To get the index of an element from a 2d array, you can loop over the first layer of the array and use indexOf() in the second layer. I made an Array prototype like indexOf, but for 2D arrays and without its second argument (IndexOf(_, fromIndex)):
Array.prototype.twoDIndexOf = function(element){
if (this === null || this === undefined)
throw TypeError("Array.prototype.indexOf called on null or undefined")
for(let i = 0; i < this.length; i++){
const curr = this[i]
if(curr.includes(element))
return [i, curr.indexOf(element)];
}
return -1;
}
const exArray = [
['1', '2', '3'],
['4', '5', '6'],
['7', '8', '9'],
['', '0', ''],
]
console.log(exArray.twoDIndexOf('7')); // [2, 0]
console.log(exArray.twoDIndexOf('6')); // [1, 2]
console.log(exArray.twoDIndexOf('')); // [3, 0]
console.log(exArray.twoDIndexOf('x')); // -1Note that the method returns the first index of the element, which means if the element is duplicated many times in the same array, the value returned is its first position.
You can use this one-liner "findIndexIn2dArray" function:
var arr = [[2,3],[5,8],[1,1],[0,9],[5,7]];
var pos = [0,9];
const findIndexIn2dArray = (array, search) => array.findIndex((n) => n.every((e, i) => search[i] !== undefined && search[i] === e));
const x = findIndexIn2dArray(arr, pos);
console.log(x);Here's how the function works:
The findIndex method is called on the array parameter. This method searches the array for the first subarray that satisfies the condition specified in the callback function that it receives.
The callback function passed to findIndex takes in a parameter n, which represents each subarray in the array.
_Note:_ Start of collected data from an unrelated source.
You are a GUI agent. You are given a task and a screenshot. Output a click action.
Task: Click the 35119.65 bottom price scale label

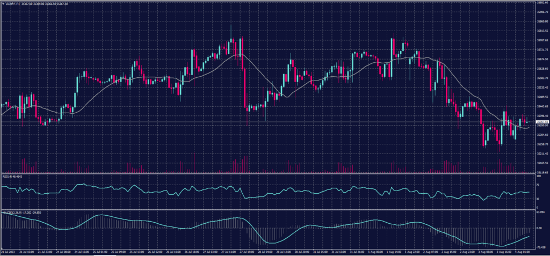(542, 172)
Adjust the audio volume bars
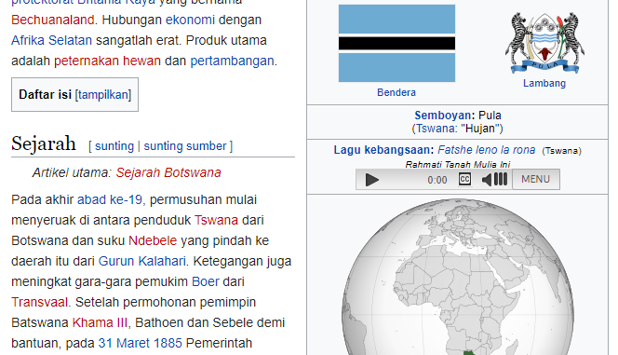The height and width of the screenshot is (355, 618). point(501,179)
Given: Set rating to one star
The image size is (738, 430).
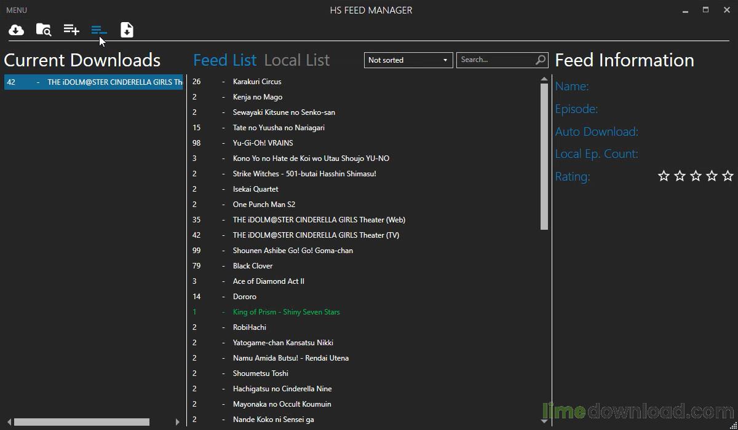Looking at the screenshot, I should tap(664, 176).
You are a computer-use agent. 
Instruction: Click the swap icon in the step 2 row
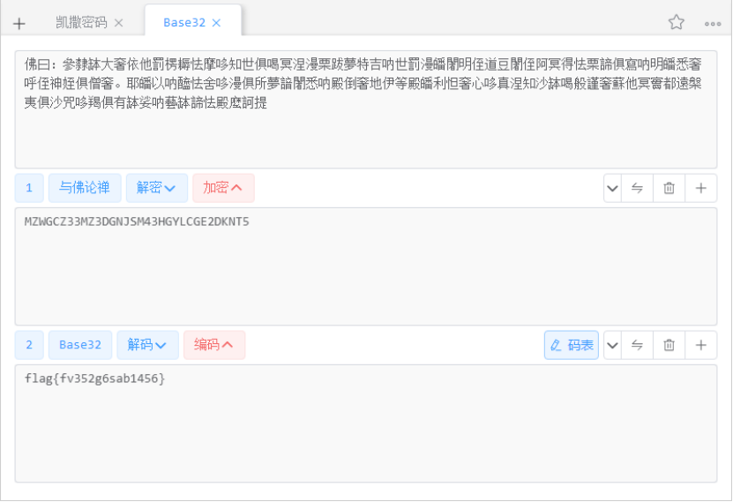(637, 345)
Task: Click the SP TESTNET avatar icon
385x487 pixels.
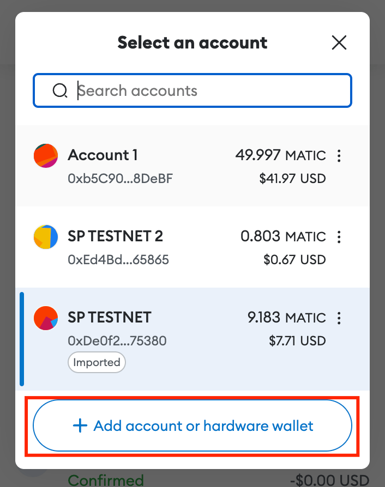Action: (x=46, y=318)
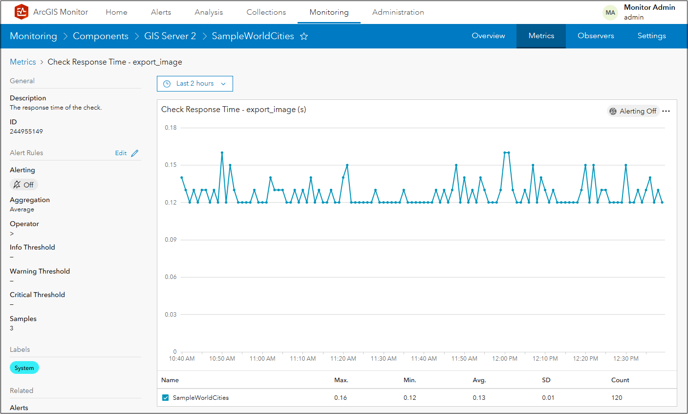Click the pencil icon beside Edit
The width and height of the screenshot is (688, 414).
135,153
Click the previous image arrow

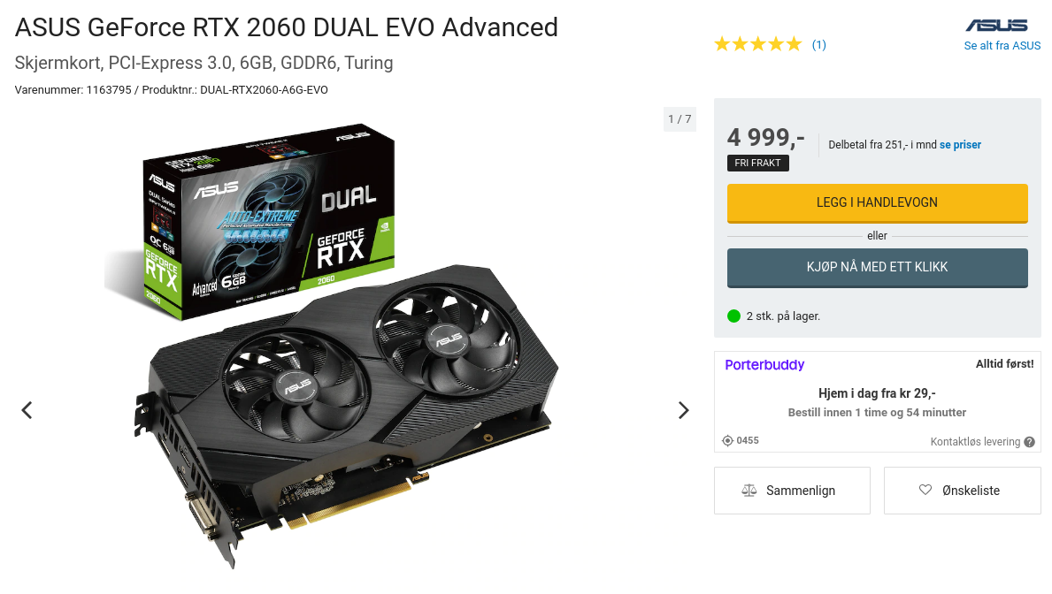tap(27, 410)
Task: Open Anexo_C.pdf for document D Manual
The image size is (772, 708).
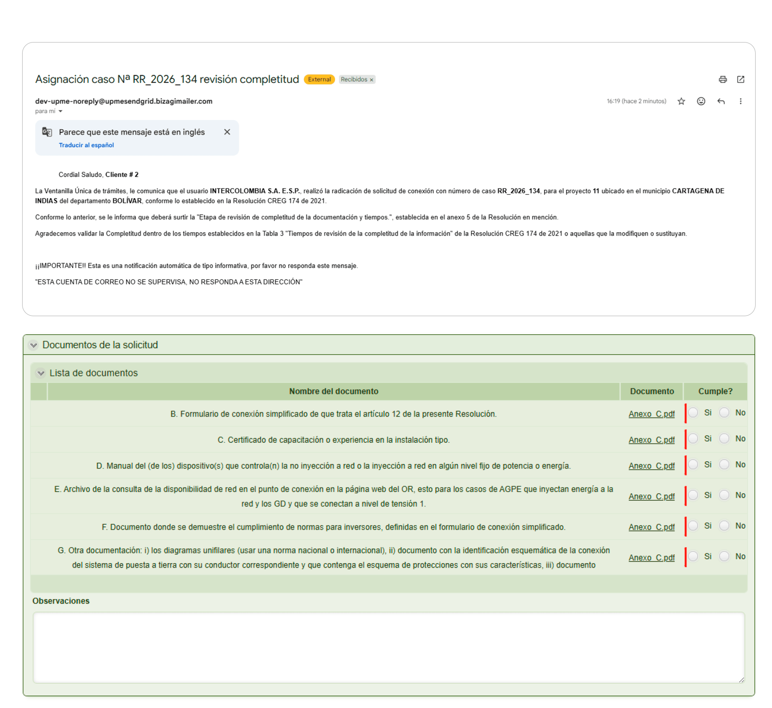Action: pyautogui.click(x=651, y=466)
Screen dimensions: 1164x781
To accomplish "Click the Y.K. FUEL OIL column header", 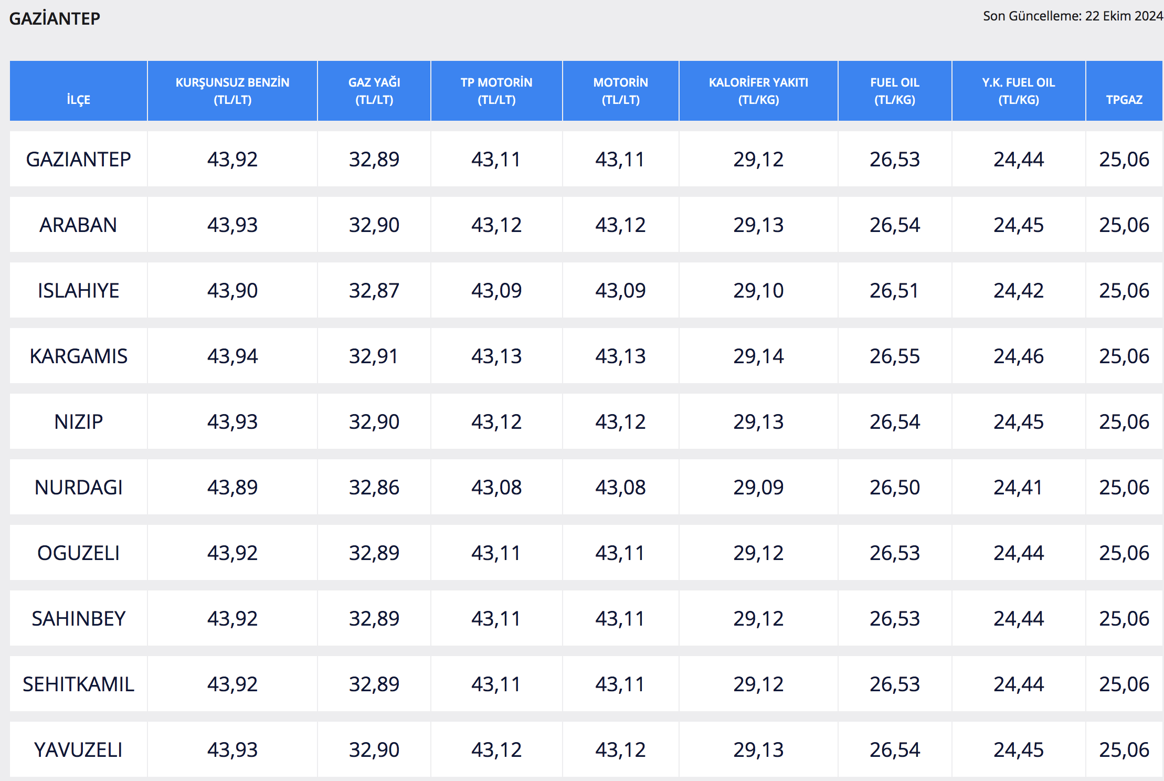I will point(1019,91).
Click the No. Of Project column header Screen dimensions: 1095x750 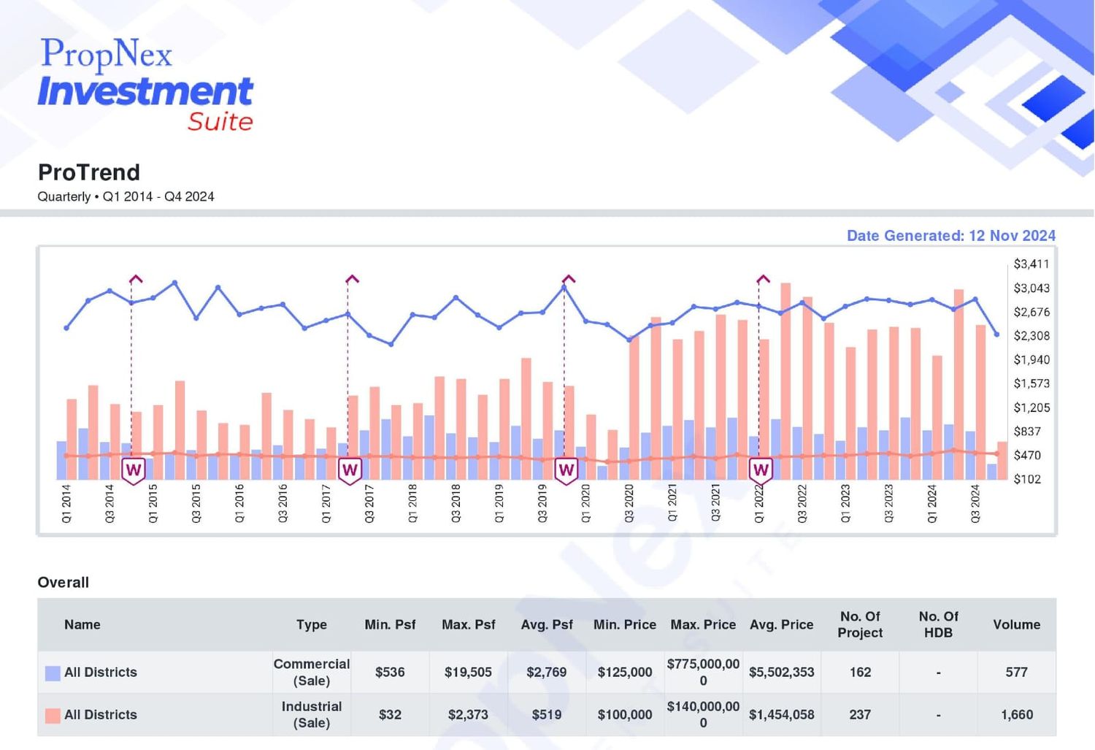point(860,624)
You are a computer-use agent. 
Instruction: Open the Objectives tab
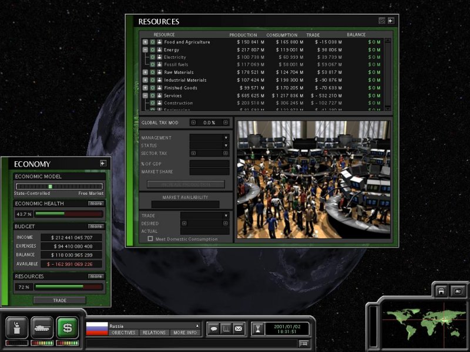tap(123, 333)
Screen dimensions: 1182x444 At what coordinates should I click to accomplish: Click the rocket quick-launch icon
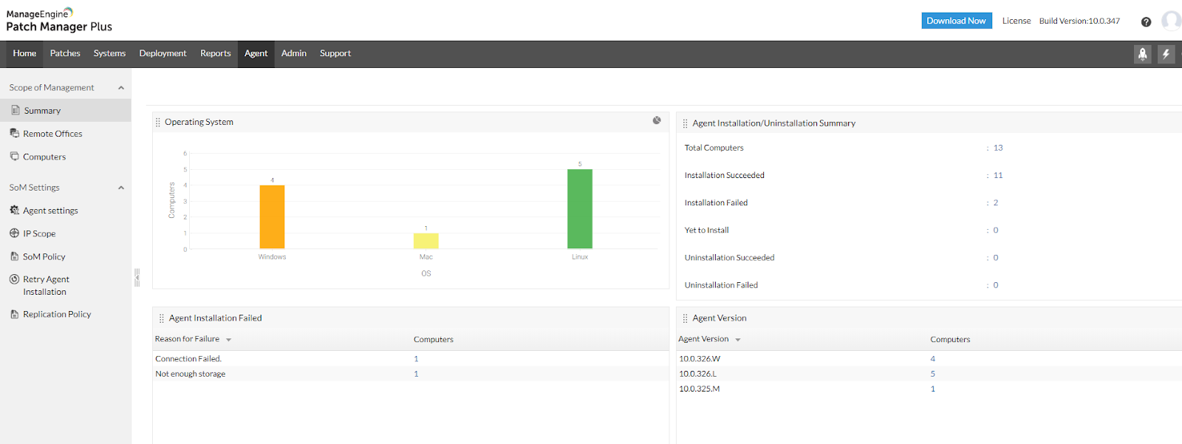pos(1142,54)
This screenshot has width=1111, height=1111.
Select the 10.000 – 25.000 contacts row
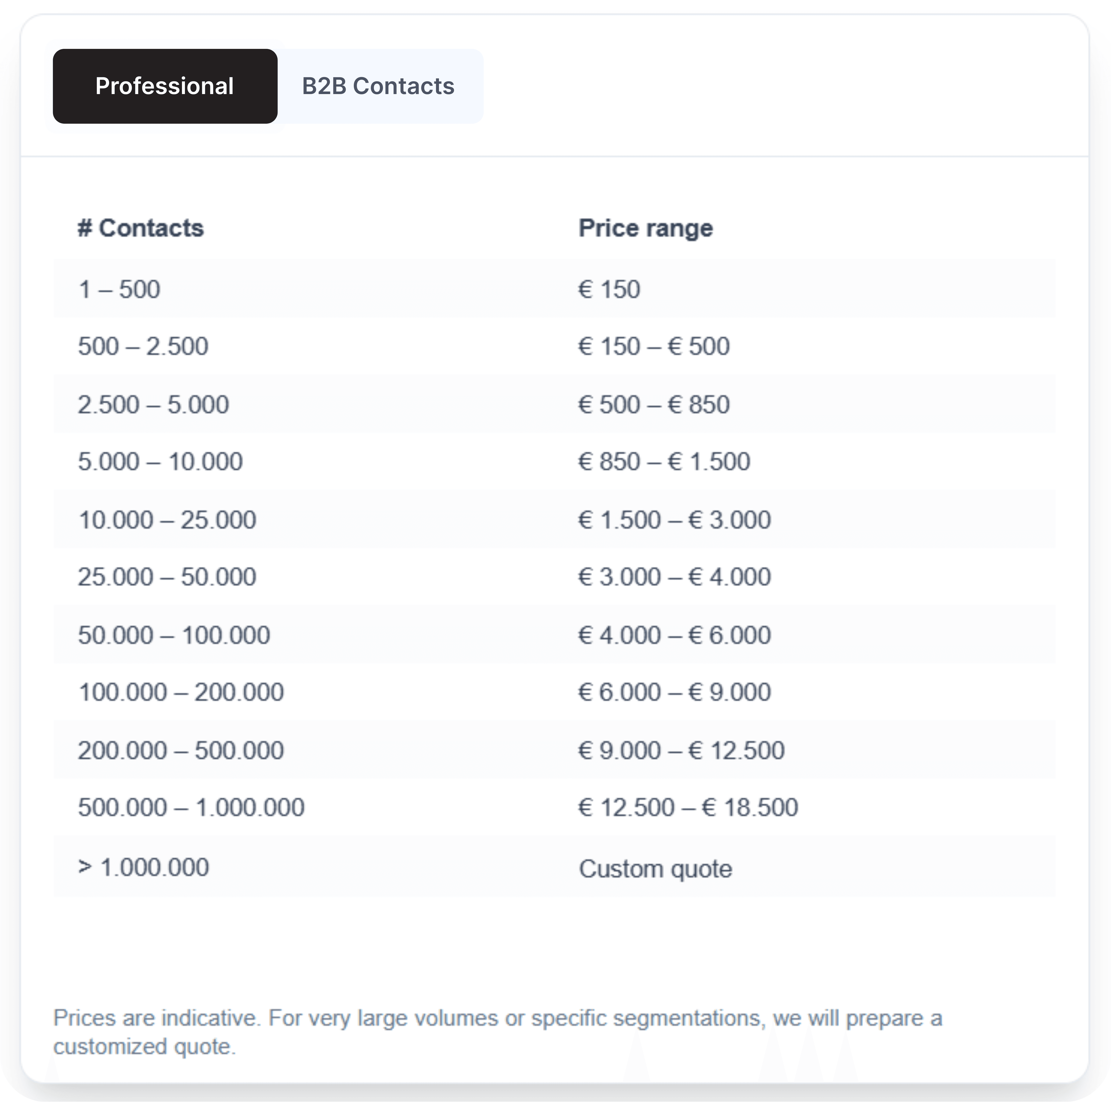(x=554, y=519)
For each subarray n, the every method is called. The every method checks whether every element in the subarray satisfies a condition specified in the callback function that it receives.
The callback function passed to every takes in two parameters: e, which represents each element in the subarray, and i, which represents the index of the element in the subarray.
The callback function checks whether the i-th element in the search array is not undefined and whether it is equal to the i-th element in the n subarray. If both conditions are true for every element in the n subarray, then the every method returns true.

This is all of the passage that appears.